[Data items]
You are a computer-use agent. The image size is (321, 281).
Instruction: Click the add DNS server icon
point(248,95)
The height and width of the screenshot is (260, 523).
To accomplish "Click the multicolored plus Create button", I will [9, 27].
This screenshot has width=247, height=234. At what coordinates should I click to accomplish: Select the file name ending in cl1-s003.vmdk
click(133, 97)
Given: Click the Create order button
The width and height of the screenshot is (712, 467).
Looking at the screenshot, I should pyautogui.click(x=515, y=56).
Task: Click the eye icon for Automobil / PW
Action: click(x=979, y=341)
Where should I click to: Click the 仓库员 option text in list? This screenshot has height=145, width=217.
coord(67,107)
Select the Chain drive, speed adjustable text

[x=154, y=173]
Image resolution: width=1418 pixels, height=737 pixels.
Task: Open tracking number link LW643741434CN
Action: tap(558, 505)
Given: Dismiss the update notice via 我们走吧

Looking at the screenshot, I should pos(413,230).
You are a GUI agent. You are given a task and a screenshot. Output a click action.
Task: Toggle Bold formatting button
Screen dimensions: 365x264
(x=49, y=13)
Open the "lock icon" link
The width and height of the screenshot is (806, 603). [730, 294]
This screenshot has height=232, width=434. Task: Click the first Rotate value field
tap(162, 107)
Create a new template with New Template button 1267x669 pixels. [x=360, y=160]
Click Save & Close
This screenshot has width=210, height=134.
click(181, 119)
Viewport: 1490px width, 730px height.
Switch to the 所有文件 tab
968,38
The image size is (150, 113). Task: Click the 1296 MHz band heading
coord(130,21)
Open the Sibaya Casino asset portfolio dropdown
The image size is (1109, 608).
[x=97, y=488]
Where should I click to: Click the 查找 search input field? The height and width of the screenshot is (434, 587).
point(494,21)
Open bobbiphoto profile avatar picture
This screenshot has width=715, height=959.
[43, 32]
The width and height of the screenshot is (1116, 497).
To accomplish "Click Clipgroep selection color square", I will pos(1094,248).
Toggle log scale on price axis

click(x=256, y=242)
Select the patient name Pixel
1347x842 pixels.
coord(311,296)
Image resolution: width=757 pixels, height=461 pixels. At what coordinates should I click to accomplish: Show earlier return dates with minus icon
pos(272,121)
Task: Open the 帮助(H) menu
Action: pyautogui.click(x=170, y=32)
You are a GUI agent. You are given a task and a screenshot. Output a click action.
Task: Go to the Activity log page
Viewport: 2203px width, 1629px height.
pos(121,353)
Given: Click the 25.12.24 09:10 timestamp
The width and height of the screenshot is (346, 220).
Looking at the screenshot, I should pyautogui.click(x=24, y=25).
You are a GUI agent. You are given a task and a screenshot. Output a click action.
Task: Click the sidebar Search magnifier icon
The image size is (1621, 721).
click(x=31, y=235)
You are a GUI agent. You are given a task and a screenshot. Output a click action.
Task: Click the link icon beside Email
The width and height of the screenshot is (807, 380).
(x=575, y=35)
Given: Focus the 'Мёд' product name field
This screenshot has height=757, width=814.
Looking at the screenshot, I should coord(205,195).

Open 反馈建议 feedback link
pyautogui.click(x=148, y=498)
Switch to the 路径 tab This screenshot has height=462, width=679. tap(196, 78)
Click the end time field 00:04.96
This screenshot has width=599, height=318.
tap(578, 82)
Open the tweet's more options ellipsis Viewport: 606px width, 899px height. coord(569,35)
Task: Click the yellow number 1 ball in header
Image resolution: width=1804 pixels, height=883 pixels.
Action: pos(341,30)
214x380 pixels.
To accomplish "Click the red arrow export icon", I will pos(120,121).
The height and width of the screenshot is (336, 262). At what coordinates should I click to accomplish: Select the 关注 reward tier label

- [EXERCISE INSTRUCTIONS]:
Write out the records from the first line up to and including the line with "will [9, 27].", and give only those lines. In them, swap "computer-use agent" for "GUI agent" and leave everything else unchanged.

- [CORRECT OUTPUT]:
You are a GUI agent. The image size is (321, 281).
Instruction: Click the add DNS server icon
point(248,95)
The height and width of the screenshot is (260, 523).
To accomplish "Click the multicolored plus Create button", I will [9, 27].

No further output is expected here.